Kondisi mental atau psikis setiap orang berkaitan erat dengan ada tidaknya kebahagiaan yang ia rasakan. Hadirnya kebahagiaan menjadi tanda sehatnya mental seseorang. Tiadanya kebahagiaan menjadi salah satu pemicu munculnya gejala kejiwaan, dan lebih lanjut bisa berdampak kepada terjadinya penyakit mental. Tiadanya kebahagiaan biasanya terjadi beriring dengan kegelisahan dan kecemasan. Kedua hal terakhir ini terjadi karena ketidakmampuan beradaptasi dengan tuntutan, harapan, dan beban-beban kehidupan. Setidaknya begitu pandangan Zakiah Daradjat tentang kondisi mental atau jiwa seseorang.
Kesiapan dan keberhasilan dalam mendialogkan antara kondisi eskternal dalam banyak bentuk tantangan dan kesukaran hidup dengan kesiapan kondisi internal mental seseorang adalah kunci dari kebahagiaan. Kebahagiaan tercapai saat setiap pribadi dapat menjadi pribadi terbaik sesuai dengan potensi dan harapan yang disematkan kepadanya. Kebahagiaan tercapai saat ilmu yang dimiliki menjadi penuntun perilaku, sikap, dan tindakan dalam menghadapi tantangan dalam hidup. Kondisi mental yang bahagia mampu mengubah tantangan (challenge) sebagai kesempatan (chance) untuk melakukan perubahan dan perbaikan.

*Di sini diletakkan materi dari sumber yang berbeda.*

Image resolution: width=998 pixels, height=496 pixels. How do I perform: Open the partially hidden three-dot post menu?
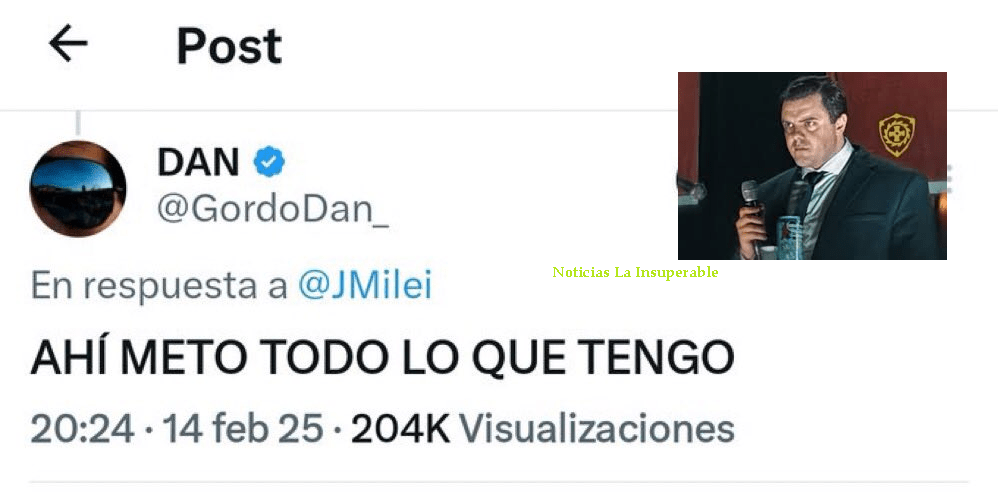949,179
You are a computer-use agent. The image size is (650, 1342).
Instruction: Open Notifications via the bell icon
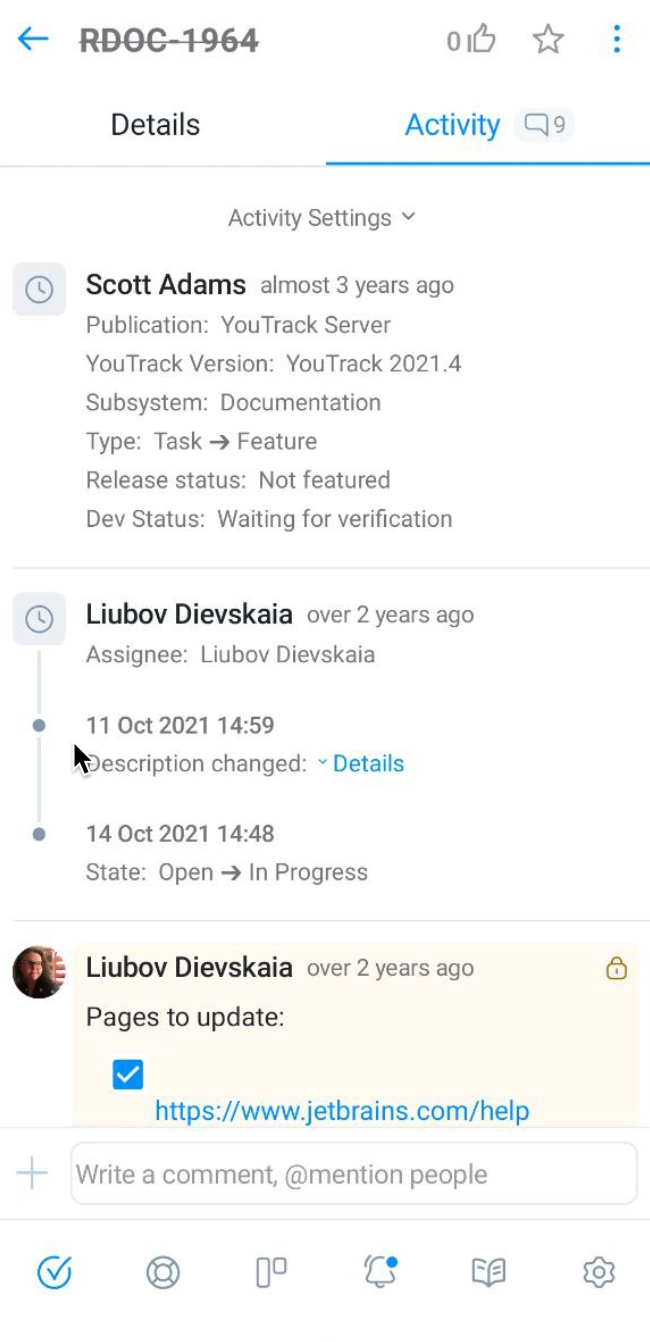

Sekarang bayangkan, kalimat ini “selalu siap sedia” dan “selalu bergembira”. Kalimat pertama bisa dibayangkan sebagai sebuah tuntutan, harapan, dan tantangan yang berasal dari eksternal. Terhadap tantangan eksternal, diminta untuk bersiap dan bersedia. Tidak hanya itu, ditegaskan kembali untuk selalu. Tanpa pernah tidak, tanpa pernah menolak, tanpa diiringi gerutu dan sesal. Selalu siap untuk menciptakan kebaikan-kebaikan strategis, begitu pula selalu tersedia untuk memenuhi perbuatan-perbuatan demi kebajikan bersama.
Permintaan dan harapan untuk selalu siap sedia, pada satu sisi adalah pengakuan atas kemampuan, potensi, dan keahlian yang dimiliki seseorang. Di sisi lainnya, merupakan peluang untuk menghadirkan amal dan perbuatan terbaik. Amal terbaik tidak hanya, seperti sajaknya W.S. Rendra, sebagai pelaksanaan kata-kata, lebih dari itu adalah perwujudan dari rasa cinta. Cinta, sebagaimana Ibnu Qayyim, adalah gerak jiwa dari pencinta kepada yang dicintainya. Pencinta adalah seseorang yang memberikan amal perbuatan terbaik kepada yang dicintainya sebagai perwujudan cinta. Amal perbuatan terbaik, menukil sajaknya Rene de Clerq, adalah cara utama untuk menumbuhkan, memajukan, dan mencerahkan.
Rasa cinta yang mendalam dengan semangat memberikan amal perbuatan terbaik merupakan predikat yang layak senantiasa dihadirkan dan diperjuangkan agar dapat selalu siap sedia. Cinta mendalam dan amal perbuatan terbaik tidak akan hadir begitu saja, tetapi merupakan hasil dari tersemainya ilmu pengetahuan. Cinta tanpa ilmu, cinta tanpa hati yang sadar-jaga, layaknya syairnya Muhammad Iqbal, bagai permainan sulap semata. Begitu pun, amal terbaik tanpa dasar ilmu pengetahuan, kebaikan yang dihajatkan tidak mungkin diraih. Amal perbuatan yang didasari ilmu adalah dasar hadirnya kesalehan pribadi dan sosial.
“Di tangan anak-anak,” Sapardi Djoko Damono bersajak, “kertas menjelma perahu Sinbad yang tak takluk pada gelombang.” Anak-anak dengan segala keseruan permainannya adalah sumber kegembiraan. Selalu bergembira bermakna bahwa kegiatan yang dilakukan diinsafi layaknya sedang bermain dan berimajinasi. Perbuatan dengan pendekatan permainan yang menstimulus imajinasi adalah kunci kegembiraan. Kegiatan yang layak dijalani dengan gembira adalah kegiatan yang memberi ruang imajinasi, kreativitas, dan strategi yang baik. Tanpa ketiga aspek ini, kegiatan yang dilakukan hanyalah rutinitas tanpa ruh; tanpa daya; tanpa nyawa.
Selalu siap sedia dengan cinta, ilmu, dan amal. Selalu bergembira dengan kreativitas, imaninasi, dan strategi. Selalu bahagia, semoga.